Sir James Galway is every inch the charismatic virtuoso, an artist whose smile is as infectious as his music. His onstage charm and overwhelming talent have combined over his 33-year solo career to make him the most famous flautist of all time. This Saturday he’ll be accepting the 2008 University Musical Society Distinguished Artist Award at the 13th Annual Ford Honors Program, held in Hill Auditorium, in honor of his lifetime achievement.

Galway is down-to-earth and warm, but he speaks with confidence.

“I’m very proud to receive this award,” he said. Still, he’s modest about his achievements.

“For a flute player, I’ve done enormously well. Normally, it’s the fellows like my good friend Andrea Bocelli people really want to see, and I’m very happy with how I’ve done.” He ought to be.

When Sir Galway left his position as the principal flautist of the Berlin Philharmonic to start his career as a soloist, the idea of a solo flautist was practically laughable; only Jean-Pierre Rampal preceded him as a soloist, though Galway soon eclipsed him. No other artist of the instrument is so recognizable, so respected or so diverse in his musical pursuits.

During his career, he has recorded numerous albums spanning popular, classical and world music. Galway is particularly known for his ability to bridge the gaps between styles, playing both popular and classical music with equal confidence and elegance. His work has extended even to film, having recently added his breath to the soundtrack for Peter Jackson’s “The Return of the King.”

His place in the pantheon of flautists secure, Galway’s main concerns now center not on his own future as a musician, but the next generation of flautists. He frequently offers master classes, and devotes much of his time to charities such as Flutewise and The Swiss Artistic Foundation. Galway is especially concerned with the direction American classical instruction is heading.

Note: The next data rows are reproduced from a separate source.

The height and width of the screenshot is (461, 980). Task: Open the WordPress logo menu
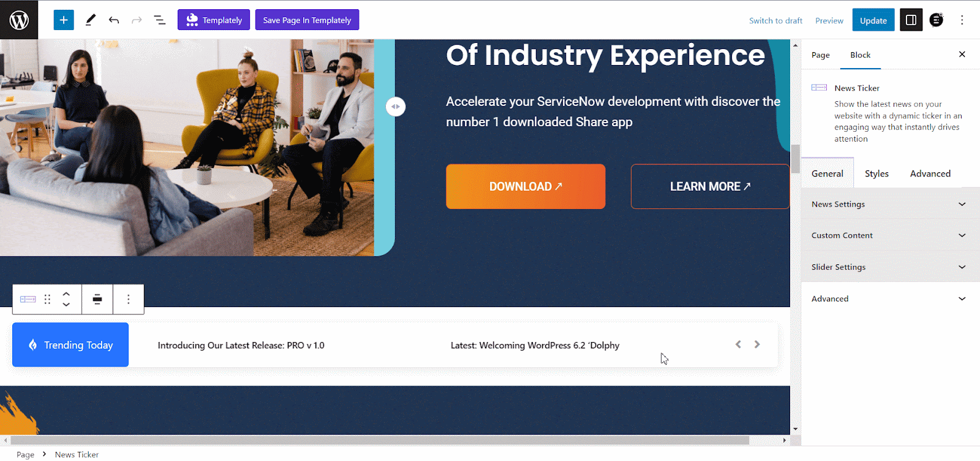point(19,20)
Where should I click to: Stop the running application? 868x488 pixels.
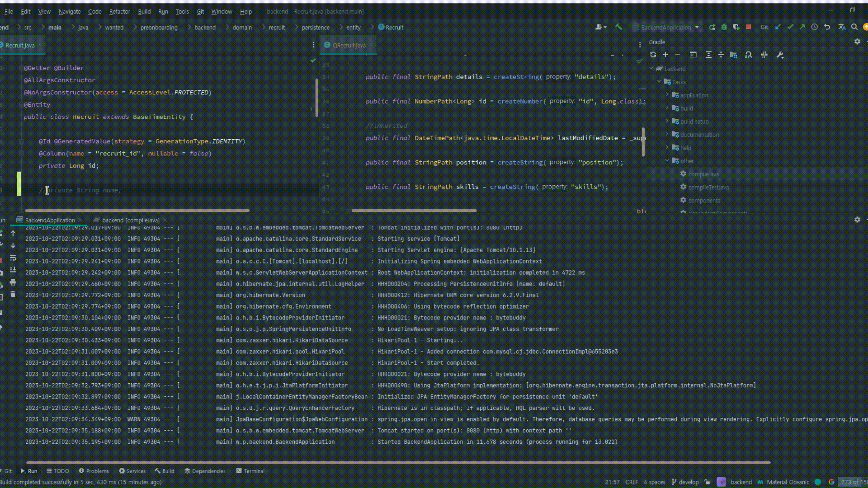(x=749, y=27)
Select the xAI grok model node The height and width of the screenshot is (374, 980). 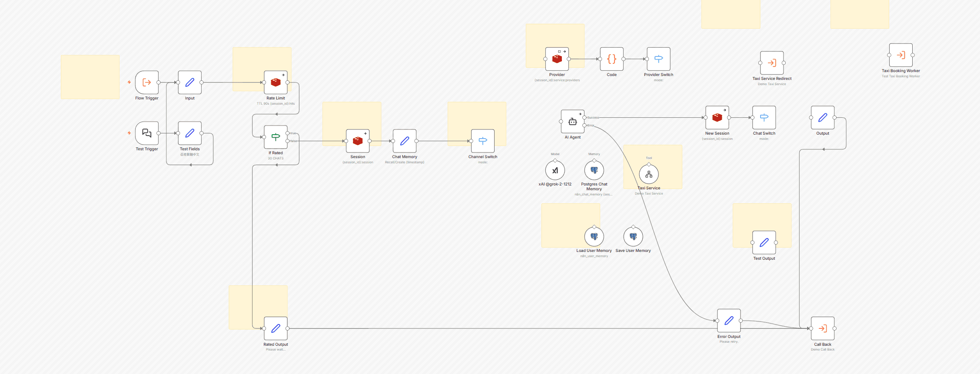pos(555,171)
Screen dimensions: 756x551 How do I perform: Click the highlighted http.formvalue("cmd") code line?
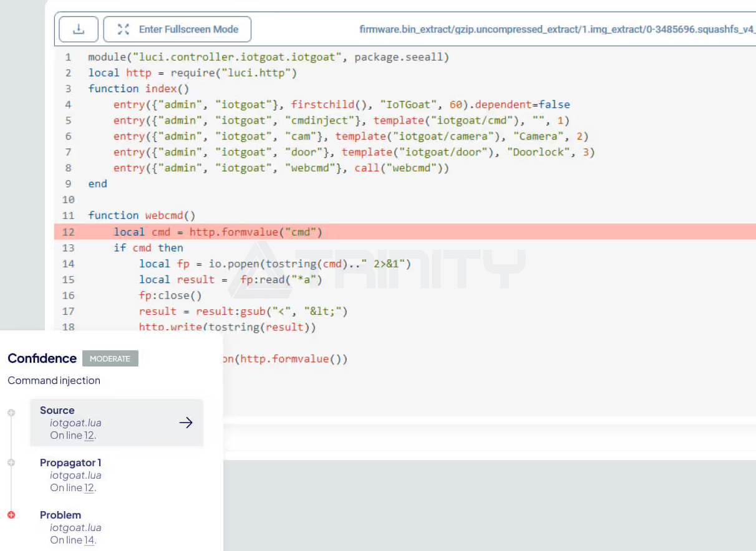(x=256, y=232)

“I feel people aren’t interested,” he said. “I mean, not just in the flute, but in anything. People just aren’t interested in learning.” Galway recently finished a tour of Asia, playing with orchestras in Japan and China and teaching numerous master classes in the process.

“At the classes I would give in Asia, I’d have 500 people show up,” he said. “In America, people come, but it’s nothing like that. You’d think people would be eager to learn, but only a few show up. Never 500.”

It’s a result, Galway speculates, of misplaced ambition on the part of students and poor instruction on the part of their teachers.

“Everyone is looking for a shortcut to success,” Galway said. He is a staunch believer in the classical method, in practicing scales and reciting methods just as much as honing style. According to Galway, there is no “shortcut to success,” only the path paved with hard work.

“These students think that just because the teacher talks about it, they can do it. The truth is, practice makes proficient,” Galway said. It would be easy for a virtuoso to say this and not practice it himself, but that’s not the case with Galway.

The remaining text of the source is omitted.